Dhammapada Verse 78
Na bhaje papake mitte
na bhaje purisadhame
bhajetha mitte kalyane
Verse 78: One should not associate with bad friends, nor with the vile. One
should associate with good friends, and with those who are noble.
1. namayanti: to bend, to incline a person's heart or will. In the
case of fletchers, to make the arrows straight; in the case of carpenters, to
make the timber into things that people want, by cutting, sawing and planing.
The Story of Thera Channa
While residing at the Jetavana monastery, the Buddha uttered Verse (78) of
this book, with reference to Thera Channa.
Channa was the attendant who accompanied Prince Siddhattha when he renounced
the world and left the palace on horseback. When the prince attained Buddhahood,
Channa also became a bhikkhu. As a bhikkhu, he was very arrogant and overbearing
because of his close connection to the Buddha. Channa used to say, "I came
along with my Master when he left the palace for the forest. At that time, I was
the only companion of my Master and there was no one else. But now, Sariputta
and Moggallana are saying, 'we are the Chief Disciples,' and are strutting about
When the Buddha sent for him and admonished him for his behaviour, he kept
silent but continued to abuse and taunt the two Chief Disciples. Thus the Buddha
sent for him and admonished him three times; still, he did not change. And
again, the Buddha sent for Channa and said, "Channa, these two noble
bhikkhus are good friends to you; you should associate with them and be on good
terms with them."
Then the Buddha spoke in verse as follows:
|Verse 78: One should not associate with bad friends,
nor with the vile. One should associate with good friends, and with
those who are noble.
In spite of repeated admonitions and advice given by the Buddha, Channa did
as he pleased and continued to scold and abuse the bhikkhus. The Buddha, knowing
this, said that Channa would not change during the Buddha's lifetime but after
his demise (parinibbana) Channa would surely change. On the eve of his
parinibbana, the Buddha called Thera Ananda to his bedside and instructed
him to impose the Brahma-punishment (Brahmadanda) to Channa; i.e., for
the bhikkhus to simply ignore him and to have nothing to do with him.

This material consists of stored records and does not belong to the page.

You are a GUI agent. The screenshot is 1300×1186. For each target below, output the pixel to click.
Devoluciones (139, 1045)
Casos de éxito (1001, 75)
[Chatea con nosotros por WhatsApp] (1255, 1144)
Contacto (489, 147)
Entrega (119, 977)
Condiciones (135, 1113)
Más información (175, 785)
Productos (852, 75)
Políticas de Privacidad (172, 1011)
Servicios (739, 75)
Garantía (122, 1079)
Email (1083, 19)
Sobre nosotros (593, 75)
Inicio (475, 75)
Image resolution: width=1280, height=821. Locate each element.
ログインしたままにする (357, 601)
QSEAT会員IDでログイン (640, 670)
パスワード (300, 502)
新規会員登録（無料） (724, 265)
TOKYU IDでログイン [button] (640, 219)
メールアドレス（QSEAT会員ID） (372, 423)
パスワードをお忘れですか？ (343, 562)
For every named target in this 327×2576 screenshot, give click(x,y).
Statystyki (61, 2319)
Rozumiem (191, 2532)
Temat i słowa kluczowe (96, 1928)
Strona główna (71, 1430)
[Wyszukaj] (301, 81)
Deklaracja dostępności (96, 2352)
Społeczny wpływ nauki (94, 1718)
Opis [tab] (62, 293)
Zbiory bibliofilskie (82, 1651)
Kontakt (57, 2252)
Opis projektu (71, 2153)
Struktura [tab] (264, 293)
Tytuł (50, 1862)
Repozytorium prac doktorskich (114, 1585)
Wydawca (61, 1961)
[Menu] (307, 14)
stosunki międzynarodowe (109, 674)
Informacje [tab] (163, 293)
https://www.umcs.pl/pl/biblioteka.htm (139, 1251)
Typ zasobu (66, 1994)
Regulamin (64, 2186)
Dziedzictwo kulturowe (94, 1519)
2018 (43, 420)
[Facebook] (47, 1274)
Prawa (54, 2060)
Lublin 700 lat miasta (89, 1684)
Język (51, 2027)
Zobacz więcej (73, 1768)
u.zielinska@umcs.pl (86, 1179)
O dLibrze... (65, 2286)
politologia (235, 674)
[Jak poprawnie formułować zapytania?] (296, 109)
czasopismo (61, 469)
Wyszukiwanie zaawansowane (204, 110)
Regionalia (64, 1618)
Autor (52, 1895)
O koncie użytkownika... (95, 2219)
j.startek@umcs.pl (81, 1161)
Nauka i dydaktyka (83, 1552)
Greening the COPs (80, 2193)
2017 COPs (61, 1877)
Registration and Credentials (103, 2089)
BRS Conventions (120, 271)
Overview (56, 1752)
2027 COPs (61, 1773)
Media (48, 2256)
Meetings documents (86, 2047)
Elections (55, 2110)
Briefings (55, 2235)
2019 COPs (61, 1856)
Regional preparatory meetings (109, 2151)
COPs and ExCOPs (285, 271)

After the parinibbana of the Buddha, Channa, learning about the punishment
from Thera Ananda, felt a deep and bitter remorse for having done wrong and he
fainted three times. Then, he owned up his guilt to the bhikkhus and asked for
pardon. From that moment, he changed his ways and outlook. He also obeyed their
instructions in his meditation practice and soon attained arahatship.